Like the rest of them, I'll play Arkham City one day.  That day is just undetermined and very much in the future.

And finally one last game that wasn't my game of the year and I'm going to give it its own section.

Don't Hate Me, Chance

Dark Souls

I assure you there is a very, very simple reason for why I didn't play Dark Souls this year, nor will I for a while yet:  I haven't played Demon's Souls yet.  I know I was talking about starting that up months ago, going so far as to even plan out my character far in advance, but I just haven't gotten around to it.  Other games take priority over one that's going to stab me repeatedly in the throat while I am learning its ways, I'm afraid, and me being weird as I am, I can't let myself play the sequel before the original even if they have nothing to do with one another.  It's just not a thing I can do, and I would suggest that I suffer for that as others might suggest as well.  While I am assured that Dark Souls is a very good game, I have only been able to muster a wary eye towards it, wanting to know of its ways, yet not wanting to be spoiled on too much of it.  I want just that right amount of preparedness for when I step into its world that I might learn the hard knocks without suffering the easy ones as well.

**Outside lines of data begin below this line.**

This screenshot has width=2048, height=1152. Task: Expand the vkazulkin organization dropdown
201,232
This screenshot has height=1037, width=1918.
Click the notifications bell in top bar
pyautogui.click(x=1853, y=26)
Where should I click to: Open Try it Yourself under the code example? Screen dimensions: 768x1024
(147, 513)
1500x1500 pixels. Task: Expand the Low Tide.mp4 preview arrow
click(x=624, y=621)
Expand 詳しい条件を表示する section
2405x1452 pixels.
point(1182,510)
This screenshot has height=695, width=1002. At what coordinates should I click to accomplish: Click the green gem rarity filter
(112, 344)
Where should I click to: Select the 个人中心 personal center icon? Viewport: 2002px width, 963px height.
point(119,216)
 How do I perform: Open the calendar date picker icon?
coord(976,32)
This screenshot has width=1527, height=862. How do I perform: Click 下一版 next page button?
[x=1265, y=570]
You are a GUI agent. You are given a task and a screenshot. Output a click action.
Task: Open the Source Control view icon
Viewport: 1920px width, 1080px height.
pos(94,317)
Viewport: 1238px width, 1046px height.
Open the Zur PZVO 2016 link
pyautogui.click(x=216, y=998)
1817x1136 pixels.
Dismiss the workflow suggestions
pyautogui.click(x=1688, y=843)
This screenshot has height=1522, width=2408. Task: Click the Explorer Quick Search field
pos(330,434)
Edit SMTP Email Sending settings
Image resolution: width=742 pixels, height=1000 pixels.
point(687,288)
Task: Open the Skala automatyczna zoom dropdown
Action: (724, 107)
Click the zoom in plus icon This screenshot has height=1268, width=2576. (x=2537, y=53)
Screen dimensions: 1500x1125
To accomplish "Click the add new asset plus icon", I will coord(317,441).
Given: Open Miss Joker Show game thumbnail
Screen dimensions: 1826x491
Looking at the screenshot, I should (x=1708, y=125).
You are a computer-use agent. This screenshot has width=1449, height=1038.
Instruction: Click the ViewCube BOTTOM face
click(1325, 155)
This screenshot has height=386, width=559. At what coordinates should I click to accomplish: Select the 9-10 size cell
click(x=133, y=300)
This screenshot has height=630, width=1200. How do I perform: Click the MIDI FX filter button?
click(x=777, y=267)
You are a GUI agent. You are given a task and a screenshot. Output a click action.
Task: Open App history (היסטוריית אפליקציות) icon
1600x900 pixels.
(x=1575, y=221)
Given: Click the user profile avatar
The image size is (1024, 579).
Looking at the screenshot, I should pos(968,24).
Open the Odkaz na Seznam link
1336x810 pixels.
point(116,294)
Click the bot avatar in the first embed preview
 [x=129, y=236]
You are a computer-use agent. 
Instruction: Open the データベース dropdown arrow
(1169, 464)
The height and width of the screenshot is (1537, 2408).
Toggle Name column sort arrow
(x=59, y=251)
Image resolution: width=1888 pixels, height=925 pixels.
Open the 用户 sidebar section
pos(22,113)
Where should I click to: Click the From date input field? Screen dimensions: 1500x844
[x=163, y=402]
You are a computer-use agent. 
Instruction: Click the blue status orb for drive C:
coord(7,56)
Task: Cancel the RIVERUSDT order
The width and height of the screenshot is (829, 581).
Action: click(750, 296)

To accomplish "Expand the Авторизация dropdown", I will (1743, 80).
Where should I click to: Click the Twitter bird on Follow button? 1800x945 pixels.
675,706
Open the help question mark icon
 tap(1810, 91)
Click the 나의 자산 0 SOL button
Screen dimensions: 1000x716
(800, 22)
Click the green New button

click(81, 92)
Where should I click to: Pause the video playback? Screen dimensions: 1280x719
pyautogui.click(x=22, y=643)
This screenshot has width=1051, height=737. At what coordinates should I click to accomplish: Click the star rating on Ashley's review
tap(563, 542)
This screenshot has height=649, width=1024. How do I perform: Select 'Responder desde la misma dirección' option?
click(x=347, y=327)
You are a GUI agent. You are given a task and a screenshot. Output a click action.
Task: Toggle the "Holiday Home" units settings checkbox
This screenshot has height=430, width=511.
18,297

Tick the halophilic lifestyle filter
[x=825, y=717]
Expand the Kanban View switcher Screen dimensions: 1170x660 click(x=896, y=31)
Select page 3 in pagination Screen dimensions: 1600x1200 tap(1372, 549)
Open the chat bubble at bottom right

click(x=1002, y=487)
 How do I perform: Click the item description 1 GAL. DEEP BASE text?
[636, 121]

While there's a few other games that could make this list, these are pretty much the note-worthy games here.  There's really no ill will towards any of them, just not any particularly high level of excitement, either.  And if we know one thing about me it's that that's what I crave:  games that excite me.  Whether it be for the concept alone (Lollipop Chainsaw) or the promise of something I already like, but refined (Like, every sequel this past year that I played), I have to feel something for the game before I want to exchange currency to hold it in my hands.  It'll be a dark day indeed if I lose that feeling, but I really, really doubt that day will ever come, which is something to be quite thankful for.